Not just this incident, but the guilt Lakshmana feels in
having precipitated the entire war by attacking Surpanakka, his self-pitying
and horrific justifications – ‘I had been provoked’ – then and later, when he
draws the lakshman rekha around Sita – ‘I had never seen her eyes flash fire
and her mouth utter such filth. Did she say that to provoke me? – are chilling,
but give us psychological depth where we have grown used to archetypes.
A part of the problem lies in the choice of medium. I can
see how the impressionistic narrative structure would work as performance and
storytelling. As a novella, though, the tone is sometimes disconcertingly
casual and colloquial, sometimes mystical and mostly slanted towards the
now-tired tropes of the bhakti tradition.

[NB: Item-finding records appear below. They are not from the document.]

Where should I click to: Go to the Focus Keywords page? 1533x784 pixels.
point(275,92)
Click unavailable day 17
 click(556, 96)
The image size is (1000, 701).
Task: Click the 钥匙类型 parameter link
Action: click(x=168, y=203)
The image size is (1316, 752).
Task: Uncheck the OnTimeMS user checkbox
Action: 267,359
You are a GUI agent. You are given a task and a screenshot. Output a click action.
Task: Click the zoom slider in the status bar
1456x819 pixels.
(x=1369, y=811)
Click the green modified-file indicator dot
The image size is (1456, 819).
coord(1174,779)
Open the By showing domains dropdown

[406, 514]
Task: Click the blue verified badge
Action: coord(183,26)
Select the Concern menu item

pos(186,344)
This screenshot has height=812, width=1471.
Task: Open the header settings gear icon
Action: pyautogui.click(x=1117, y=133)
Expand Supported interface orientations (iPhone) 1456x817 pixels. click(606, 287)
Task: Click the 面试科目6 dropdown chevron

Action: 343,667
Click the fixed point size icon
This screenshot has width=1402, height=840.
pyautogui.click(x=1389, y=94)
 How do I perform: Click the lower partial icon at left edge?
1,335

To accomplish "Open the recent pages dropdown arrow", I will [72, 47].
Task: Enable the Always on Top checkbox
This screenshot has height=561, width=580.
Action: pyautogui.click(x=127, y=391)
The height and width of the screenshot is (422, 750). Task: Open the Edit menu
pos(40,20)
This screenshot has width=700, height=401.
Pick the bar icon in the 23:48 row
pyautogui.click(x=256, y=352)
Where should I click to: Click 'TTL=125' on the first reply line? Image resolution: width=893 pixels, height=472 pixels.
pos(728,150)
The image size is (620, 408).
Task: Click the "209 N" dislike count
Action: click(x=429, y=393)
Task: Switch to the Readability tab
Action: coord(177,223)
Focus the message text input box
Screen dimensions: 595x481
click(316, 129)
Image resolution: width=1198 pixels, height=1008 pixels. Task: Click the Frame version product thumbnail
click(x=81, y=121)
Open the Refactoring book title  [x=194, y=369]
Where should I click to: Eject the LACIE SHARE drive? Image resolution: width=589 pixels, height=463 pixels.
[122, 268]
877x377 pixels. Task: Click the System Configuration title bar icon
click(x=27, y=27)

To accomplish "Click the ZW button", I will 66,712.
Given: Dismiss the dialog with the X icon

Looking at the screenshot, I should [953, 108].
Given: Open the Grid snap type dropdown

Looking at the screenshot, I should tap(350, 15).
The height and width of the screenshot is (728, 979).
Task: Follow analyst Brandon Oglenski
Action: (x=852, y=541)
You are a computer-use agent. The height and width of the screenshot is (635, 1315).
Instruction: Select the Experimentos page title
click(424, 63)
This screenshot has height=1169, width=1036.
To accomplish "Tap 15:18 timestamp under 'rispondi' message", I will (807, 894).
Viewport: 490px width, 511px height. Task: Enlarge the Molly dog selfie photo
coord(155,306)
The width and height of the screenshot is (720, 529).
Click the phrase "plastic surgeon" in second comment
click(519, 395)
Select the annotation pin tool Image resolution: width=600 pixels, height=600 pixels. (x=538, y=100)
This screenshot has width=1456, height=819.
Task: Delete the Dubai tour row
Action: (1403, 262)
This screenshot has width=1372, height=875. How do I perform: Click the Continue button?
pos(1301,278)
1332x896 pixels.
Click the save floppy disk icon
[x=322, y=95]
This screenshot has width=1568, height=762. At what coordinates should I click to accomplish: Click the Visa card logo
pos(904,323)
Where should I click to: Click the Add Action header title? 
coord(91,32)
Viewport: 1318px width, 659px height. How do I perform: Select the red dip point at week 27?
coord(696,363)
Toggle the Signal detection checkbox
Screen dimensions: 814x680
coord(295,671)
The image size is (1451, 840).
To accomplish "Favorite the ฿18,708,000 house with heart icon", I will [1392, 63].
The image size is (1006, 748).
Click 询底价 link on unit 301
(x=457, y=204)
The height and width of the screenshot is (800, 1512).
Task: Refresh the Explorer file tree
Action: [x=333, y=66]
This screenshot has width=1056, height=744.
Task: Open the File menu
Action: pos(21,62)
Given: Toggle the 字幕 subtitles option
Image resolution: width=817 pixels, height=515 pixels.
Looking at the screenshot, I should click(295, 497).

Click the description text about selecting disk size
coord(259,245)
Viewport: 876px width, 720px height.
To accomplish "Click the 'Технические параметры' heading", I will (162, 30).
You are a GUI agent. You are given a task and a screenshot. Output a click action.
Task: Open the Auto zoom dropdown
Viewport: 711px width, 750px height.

Which is why the actual event of Sita’s ‘ascent’, her
final refusal to undergo another test of chastity/purity/loyalty is elided over
entirely in this book: when Lava and Kusa finish recounting the Ramayana to the
man they do not yet know is their father, Naidu considers the story resolved – ‘The
leaves shivered and there was a stream of light where she stood. There was no
pain or need for reconciliation. Sita had ascended time cycles.’
If that isn’t a cop-out I don’t know what is.
In another recent retelling of another epic, Amruta
Patil’s Adi Parva: Churning of the Ocean,
the narrator is the river goddess Ganga who is surrounded by a sceptical,
disruptive, bawdy audience. To them she says early in the narrative: ‘Much is
made of unflagging optimism – that blind, bouncy state which understands
neither cause nor effect.’
I wish any one of the narrators in Naidu’s book had a
grain of this kind of self-awareness. It would have raised the book from a
tolerable and not unreadable tale to one worth returning to, as any epic worth
its salt should be.
1 comment:
Fascinating, the number of versions and interpretations that abound. One of the few that I have read and that moved me deeply was Arshi Sattar's Lost Love's- Exploring Rama's Anguish. Also, Amit Choudhuri's description of the injustice done to Surpanakha, in , I think, The Little Magazine. My version of the Ramayana would end up with no epic, because Rama would explain nicely to his father that he would happily forgo the throne for Bharat, but would insist on living with his father, either within or outside Ayodhya, as he would not like to cause the death of his father by parting from him!